No, teraz juz nie zdola sie cofnac, to pewne. Ale piwnice… Piwnice maja rozne klapy czy zsypy na wegiel, prawda? Sa chlodne, bezpieczne i…
…i swietnie sie nadaja, by lizac tu rany po oberwaniu w twarz workiem szpilek. Zgadza sie?
Wyobraznia to straszna rzecz, kiedy zabiera sie ja w takie miejsca.
Wampir, powiedziala. A Stanley workiem pelnym szpilek uderzyl wielkiego ptaka. Stanley, postrach wampirow, z torba szpilek… Nikt by nie uwierzyl, jesli nie widzial go podczas jednej z tych — jak nazwal je pan Groat — „Trudnych Chwil”.
Prawdopodobnie nie da sie zabic wampira szpilkami.
A kiedy czlowiek juz o czyms takim pomysli, uswiadamia sobie, ze chocby nie wiem jak staral sie nie ogladac, zawsze istnieje za nim to miejsce, gdzie sie nie oglada… Moist przylgnal plecami do chlodnej kamiennej sciany i przesuwal sie wzdluz niej do chwili, gdy sciana mu sie skonczyla, a za to trafil na futryne.
W ciemnosci widoczne bylo slabe niebieskie lsnienie machiny sortujacej.
I kiedy tylko Moist zajrzal do pokoju, widoczny stal sie rowniez kot. Kulil sie pod machina.
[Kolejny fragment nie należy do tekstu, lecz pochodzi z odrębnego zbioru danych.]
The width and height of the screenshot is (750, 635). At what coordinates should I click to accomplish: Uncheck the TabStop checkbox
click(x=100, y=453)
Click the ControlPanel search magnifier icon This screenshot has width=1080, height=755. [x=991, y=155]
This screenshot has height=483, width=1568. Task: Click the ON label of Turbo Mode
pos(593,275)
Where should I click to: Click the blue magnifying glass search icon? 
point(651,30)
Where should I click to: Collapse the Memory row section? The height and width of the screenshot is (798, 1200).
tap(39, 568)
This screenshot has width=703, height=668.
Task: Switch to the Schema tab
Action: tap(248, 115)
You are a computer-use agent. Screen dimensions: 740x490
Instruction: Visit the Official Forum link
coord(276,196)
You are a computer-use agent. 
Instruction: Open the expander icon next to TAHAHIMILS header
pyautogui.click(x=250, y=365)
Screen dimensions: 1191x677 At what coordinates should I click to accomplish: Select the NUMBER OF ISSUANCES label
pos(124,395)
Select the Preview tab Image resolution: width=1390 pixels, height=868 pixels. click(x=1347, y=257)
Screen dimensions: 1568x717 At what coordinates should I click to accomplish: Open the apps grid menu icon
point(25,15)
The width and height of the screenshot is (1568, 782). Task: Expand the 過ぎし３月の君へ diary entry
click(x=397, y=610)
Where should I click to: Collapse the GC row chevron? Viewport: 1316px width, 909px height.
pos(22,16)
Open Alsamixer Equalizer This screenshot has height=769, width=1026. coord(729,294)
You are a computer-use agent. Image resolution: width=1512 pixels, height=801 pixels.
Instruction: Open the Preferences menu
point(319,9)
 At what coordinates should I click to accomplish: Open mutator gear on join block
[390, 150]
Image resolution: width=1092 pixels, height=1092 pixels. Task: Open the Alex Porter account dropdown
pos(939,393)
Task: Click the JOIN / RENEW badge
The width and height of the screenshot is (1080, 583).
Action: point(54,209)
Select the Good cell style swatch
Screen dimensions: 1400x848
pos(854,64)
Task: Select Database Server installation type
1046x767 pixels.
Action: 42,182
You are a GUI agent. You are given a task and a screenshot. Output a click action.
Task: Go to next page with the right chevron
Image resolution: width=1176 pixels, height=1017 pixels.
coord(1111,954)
— To naprawde bardzo kocie zachowanie, Pieszczoch — rzekl Moist, wpatrujac sie w mrok. — Chodz do wujka Moista. Prosze…
Westchnal, powiesil stroj na dawnej polce na listy i przykucnal. Jak wlasciwie nalezy podnosic kota? Nigdy tego nie robil. Koty nigdy nie trafialy do dziadkowych klatek lipwigzerow, chyba ze jako przypadkowa przekaska.
Siegnal po Pieszczocha reka. Kot polozyl uszy po sobie i zasyczal.
— Chcesz sie tu ugotowac? — spytal Moist. — Tylko bez pazurow, jesli mozna prosic.